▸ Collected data

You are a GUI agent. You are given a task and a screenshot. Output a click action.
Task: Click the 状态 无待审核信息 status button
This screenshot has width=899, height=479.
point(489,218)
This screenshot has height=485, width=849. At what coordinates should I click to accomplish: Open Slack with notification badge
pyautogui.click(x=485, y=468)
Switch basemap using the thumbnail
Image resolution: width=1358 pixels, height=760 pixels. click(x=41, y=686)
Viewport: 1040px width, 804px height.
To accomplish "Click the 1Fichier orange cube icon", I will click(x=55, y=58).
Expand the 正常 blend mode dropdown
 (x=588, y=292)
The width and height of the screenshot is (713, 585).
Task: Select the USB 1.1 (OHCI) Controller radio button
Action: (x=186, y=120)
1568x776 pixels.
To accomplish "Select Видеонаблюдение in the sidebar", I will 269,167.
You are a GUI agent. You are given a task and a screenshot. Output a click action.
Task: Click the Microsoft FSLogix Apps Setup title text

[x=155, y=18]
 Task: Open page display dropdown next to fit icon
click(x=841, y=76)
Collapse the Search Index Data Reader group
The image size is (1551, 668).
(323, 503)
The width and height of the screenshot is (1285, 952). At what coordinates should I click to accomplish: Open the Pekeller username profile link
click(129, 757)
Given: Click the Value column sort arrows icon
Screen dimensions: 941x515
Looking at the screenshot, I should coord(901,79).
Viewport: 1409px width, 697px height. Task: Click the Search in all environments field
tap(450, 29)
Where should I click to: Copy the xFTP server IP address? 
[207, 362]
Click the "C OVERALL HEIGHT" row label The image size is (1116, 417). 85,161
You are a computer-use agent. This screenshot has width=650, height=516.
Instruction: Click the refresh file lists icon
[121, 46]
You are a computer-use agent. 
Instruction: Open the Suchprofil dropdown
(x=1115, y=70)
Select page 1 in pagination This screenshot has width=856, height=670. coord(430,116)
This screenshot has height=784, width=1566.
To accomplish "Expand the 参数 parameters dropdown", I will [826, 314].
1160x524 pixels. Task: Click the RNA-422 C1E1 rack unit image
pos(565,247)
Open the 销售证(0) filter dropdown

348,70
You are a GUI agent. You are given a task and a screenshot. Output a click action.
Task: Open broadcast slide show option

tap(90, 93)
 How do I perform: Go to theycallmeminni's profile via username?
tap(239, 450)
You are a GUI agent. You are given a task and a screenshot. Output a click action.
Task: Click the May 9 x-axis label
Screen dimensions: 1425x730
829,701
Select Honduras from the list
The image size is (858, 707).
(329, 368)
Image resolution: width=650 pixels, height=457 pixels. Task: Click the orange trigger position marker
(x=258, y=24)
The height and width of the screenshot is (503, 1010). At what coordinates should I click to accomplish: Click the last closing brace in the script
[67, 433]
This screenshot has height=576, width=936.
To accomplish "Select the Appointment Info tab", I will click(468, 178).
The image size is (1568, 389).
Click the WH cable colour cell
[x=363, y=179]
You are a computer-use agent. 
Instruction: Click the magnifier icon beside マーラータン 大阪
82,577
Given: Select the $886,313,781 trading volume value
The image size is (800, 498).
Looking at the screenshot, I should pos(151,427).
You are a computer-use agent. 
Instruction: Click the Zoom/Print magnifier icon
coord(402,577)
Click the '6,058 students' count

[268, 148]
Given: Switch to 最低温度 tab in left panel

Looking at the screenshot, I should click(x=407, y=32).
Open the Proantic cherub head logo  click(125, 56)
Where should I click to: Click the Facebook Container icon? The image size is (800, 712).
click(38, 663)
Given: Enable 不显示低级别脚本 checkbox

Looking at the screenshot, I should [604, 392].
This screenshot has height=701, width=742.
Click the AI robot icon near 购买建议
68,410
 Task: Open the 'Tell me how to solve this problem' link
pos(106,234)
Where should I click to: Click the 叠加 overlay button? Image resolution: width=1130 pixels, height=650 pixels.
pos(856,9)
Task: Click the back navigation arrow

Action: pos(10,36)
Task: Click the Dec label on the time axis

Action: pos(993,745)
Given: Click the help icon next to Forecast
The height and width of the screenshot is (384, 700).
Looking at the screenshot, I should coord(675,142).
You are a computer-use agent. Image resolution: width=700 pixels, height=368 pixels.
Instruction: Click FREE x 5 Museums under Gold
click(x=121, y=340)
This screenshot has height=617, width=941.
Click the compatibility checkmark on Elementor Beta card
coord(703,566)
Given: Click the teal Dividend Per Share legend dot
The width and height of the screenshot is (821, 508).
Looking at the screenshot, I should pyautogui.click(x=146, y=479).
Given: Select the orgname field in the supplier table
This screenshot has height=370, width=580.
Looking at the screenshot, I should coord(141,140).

▸ Task requirements
Word for word, write out each entry shown above.

▸ Exercise result
You are a GUI agent. You are given a task and a screenshot. Output a click action.
Task: Click the 状态 无待审核信息 status button
This screenshot has width=899, height=479.
point(489,218)
This screenshot has height=485, width=849. At what coordinates should I click to accomplish: Open Slack with notification badge
pyautogui.click(x=485, y=468)
Switch basemap using the thumbnail
Image resolution: width=1358 pixels, height=760 pixels. click(x=41, y=686)
Viewport: 1040px width, 804px height.
To accomplish "Click the 1Fichier orange cube icon", I will click(x=55, y=58).
Expand the 正常 blend mode dropdown
 (x=588, y=292)
The width and height of the screenshot is (713, 585).
Task: Select the USB 1.1 (OHCI) Controller radio button
Action: (x=186, y=120)
1568x776 pixels.
To accomplish "Select Видеонаблюдение in the sidebar", I will 269,167.
You are a GUI agent. You are given a task and a screenshot. Output a click action.
Task: Click the Microsoft FSLogix Apps Setup title text

[x=155, y=18]
 Task: Open page display dropdown next to fit icon
click(x=841, y=76)
Collapse the Search Index Data Reader group
The image size is (1551, 668).
(323, 503)
The width and height of the screenshot is (1285, 952). At what coordinates should I click to accomplish: Open the Pekeller username profile link
click(129, 757)
Given: Click the Value column sort arrows icon
Screen dimensions: 941x515
Looking at the screenshot, I should coord(901,79).
Viewport: 1409px width, 697px height. Task: Click the Search in all environments field
tap(450, 29)
Where should I click to: Copy the xFTP server IP address? 
[207, 362]
Click the "C OVERALL HEIGHT" row label The image size is (1116, 417). 85,161
You are a computer-use agent. This screenshot has width=650, height=516.
Instruction: Click the refresh file lists icon
[121, 46]
You are a computer-use agent. 
Instruction: Open the Suchprofil dropdown
(x=1115, y=70)
Select page 1 in pagination This screenshot has width=856, height=670. coord(430,116)
This screenshot has height=784, width=1566.
To accomplish "Expand the 参数 parameters dropdown", I will [826, 314].
1160x524 pixels. Task: Click the RNA-422 C1E1 rack unit image
pos(565,247)
Open the 销售证(0) filter dropdown

348,70
You are a GUI agent. You are given a task and a screenshot. Output a click action.
Task: Open broadcast slide show option

tap(90, 93)
 How do I perform: Go to theycallmeminni's profile via username?
tap(239, 450)
You are a GUI agent. You are given a task and a screenshot. Output a click action.
Task: Click the May 9 x-axis label
Screen dimensions: 1425x730
829,701
Select Honduras from the list
The image size is (858, 707).
(329, 368)
Image resolution: width=650 pixels, height=457 pixels. Task: Click the orange trigger position marker
(x=258, y=24)
The height and width of the screenshot is (503, 1010). At what coordinates should I click to accomplish: Click the last closing brace in the script
[67, 433]
This screenshot has height=576, width=936.
To accomplish "Select the Appointment Info tab", I will click(468, 178).
The image size is (1568, 389).
Click the WH cable colour cell
[x=363, y=179]
You are a computer-use agent. 
Instruction: Click the magnifier icon beside マーラータン 大阪
82,577
Given: Select the $886,313,781 trading volume value
The image size is (800, 498).
Looking at the screenshot, I should pos(151,427).
You are a computer-use agent. 
Instruction: Click the Zoom/Print magnifier icon
coord(402,577)
Click the '6,058 students' count

[268, 148]
Given: Switch to 最低温度 tab in left panel

Looking at the screenshot, I should click(x=407, y=32).
Open the Proantic cherub head logo  click(125, 56)
Where should I click to: Click the Facebook Container icon? The image size is (800, 712).
click(38, 663)
Given: Enable 不显示低级别脚本 checkbox

Looking at the screenshot, I should [604, 392].
This screenshot has height=701, width=742.
Click the AI robot icon near 购买建议
68,410
 Task: Open the 'Tell me how to solve this problem' link
pos(106,234)
Where should I click to: Click the 叠加 overlay button? Image resolution: width=1130 pixels, height=650 pixels.
pos(856,9)
Task: Click the back navigation arrow

Action: pos(10,36)
Task: Click the Dec label on the time axis

Action: pos(993,745)
Given: Click the help icon next to Forecast
The height and width of the screenshot is (384, 700).
Looking at the screenshot, I should coord(675,142).
You are a computer-use agent. Image resolution: width=700 pixels, height=368 pixels.
Instruction: Click FREE x 5 Museums under Gold
click(x=121, y=340)
This screenshot has height=617, width=941.
Click the compatibility checkmark on Elementor Beta card
coord(703,566)
Given: Click the teal Dividend Per Share legend dot
The width and height of the screenshot is (821, 508).
Looking at the screenshot, I should pyautogui.click(x=146, y=479).
Given: Select the orgname field in the supplier table
This screenshot has height=370, width=580.
Looking at the screenshot, I should coord(141,140).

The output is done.